You have to be a perennial! It’s very important when you work as an actor, or in any kind of collaborative media, to be able to fool yourself and trick yourself into thinking that the thing you're working on has some value or some potential. Even if it doesn't! You need to be able to fool yourself for that amount of time that you're working on it, to be able to show up and honor it and do service to your own work. One of the hardest challenges for me is when the material or the writing is not so good, or maybe when my motives are not so pure, I have to figure out ways in, ways to find inspiration. I try not to judge the material too harshly.
What other learning curves or experiences have helped you grow your craft in that way?
I spent a lot of time working with older actors who inspired me; they taught me to believe that I could make a life out of pursuing something that is kind of elusive, you know? Like, the best part of being an “artist” or an actor is that you can keep exploring and never really get there. To me, that’s a beautiful gauntlet, a beautiful challenge. I can keep climbing that hill until I fall over. That’s been an amazing thing, to see a bunch of old men and women alike with big smiles on their faces, full of energy, so happy to be in a rehearsal room, solving problems.
Apparently you’ve also learned to put less pressure on yourself to try to be Marlon Brando.
Yes! That’s something I also equate with the romanticism we talked about earlier. Letting go of those lofty ideas, that is a very freeing thing. It was not a revelation or an epiphany, or any one thing… I just learned that when you’re in a creative position, and you start letting expectations in, or you start to think about being good or being great or being something, then you're not really doing your work. You're trying to achieve something else outside of it. I have found that if I'm just in my scene, focused on the person that I'm working with and trying to go after whatever my guy needs, then all of that other all of that other noise and pressure goes away. I’ve been thinking about this a lot the last few years, that being in a state of relaxation opens you up to the unexpected. It’s just more conducive to creating and making something substance substance into then being tense and really trying to muscle your way through something.
“That was always the thing for me! I’ve always really wanted to work on things that I would like to watch; movies that I would like to see.”
Does it get difficult to tune out that pressure and noise when you’re working on a wildly successful and highly watched show like The Bear?
I was nervous, not on set, but I was nervous before the second season came out because tonally, it's a departure from the first season. And when we made the first season, I really loved making it. I watched it too, which I don't always do and I really thought it was pretty good. And then we have this response, which nobody anticipated! And then for the second season, I was like, “Okay, there's all these people that really love it, and I feel like we've made something that's kind of different. I hope that's not some kind of betrayal.” There was expectations there, but fortunately, you know, Chris Storer and Joanna Calo are a lot smarter than me! They know how to craft a story.

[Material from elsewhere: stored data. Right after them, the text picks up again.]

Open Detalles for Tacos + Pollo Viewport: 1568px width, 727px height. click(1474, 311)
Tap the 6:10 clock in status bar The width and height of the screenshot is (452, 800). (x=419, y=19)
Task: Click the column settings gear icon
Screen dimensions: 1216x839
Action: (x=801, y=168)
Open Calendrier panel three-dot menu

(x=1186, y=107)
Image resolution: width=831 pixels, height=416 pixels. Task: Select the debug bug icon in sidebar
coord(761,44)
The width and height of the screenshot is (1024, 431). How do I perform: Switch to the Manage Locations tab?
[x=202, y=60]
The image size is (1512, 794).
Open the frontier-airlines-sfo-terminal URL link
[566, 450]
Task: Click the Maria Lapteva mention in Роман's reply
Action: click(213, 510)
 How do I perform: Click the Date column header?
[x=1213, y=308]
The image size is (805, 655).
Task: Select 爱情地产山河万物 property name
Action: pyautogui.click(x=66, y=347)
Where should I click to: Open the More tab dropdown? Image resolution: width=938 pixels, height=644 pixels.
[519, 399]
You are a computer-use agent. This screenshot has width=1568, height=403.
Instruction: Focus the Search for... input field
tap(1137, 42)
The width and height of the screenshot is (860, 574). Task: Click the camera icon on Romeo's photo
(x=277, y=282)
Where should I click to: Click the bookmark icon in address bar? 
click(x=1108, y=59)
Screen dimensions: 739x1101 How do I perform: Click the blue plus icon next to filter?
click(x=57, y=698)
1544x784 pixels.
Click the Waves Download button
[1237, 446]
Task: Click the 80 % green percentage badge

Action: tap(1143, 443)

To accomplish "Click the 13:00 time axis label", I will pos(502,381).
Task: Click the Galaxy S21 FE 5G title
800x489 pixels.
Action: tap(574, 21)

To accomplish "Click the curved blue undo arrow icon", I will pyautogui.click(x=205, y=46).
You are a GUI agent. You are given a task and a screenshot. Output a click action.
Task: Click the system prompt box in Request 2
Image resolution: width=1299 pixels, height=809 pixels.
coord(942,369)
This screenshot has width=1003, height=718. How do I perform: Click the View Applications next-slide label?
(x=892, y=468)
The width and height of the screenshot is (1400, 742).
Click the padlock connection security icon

Does it feel like the success of The Bear is opening up doors for you to take on more roles that you really love, rather than ones that are necessary financially or time-wise? Maybe those romantic ideals are making a comeback…
(Laughs) I would say that a lot of those romantic ideals are not coming back, sadly. But I’m definitely in a nice period where I'm getting to work on things that I really want to work on, yeah. That was always the thing for me! I’ve always really wanted to work on things that I would like to watch, you know, movies that I would like to see. I've definitely done my share of things where it wasn’t clear why I did this, so it’s great to now be in a nicer position.
Is that the ultimate version of success for you?
I think so, yeah. That freedom to get to do the kind of work you really want, to control what you want out of your day… I think that's probably how I define success.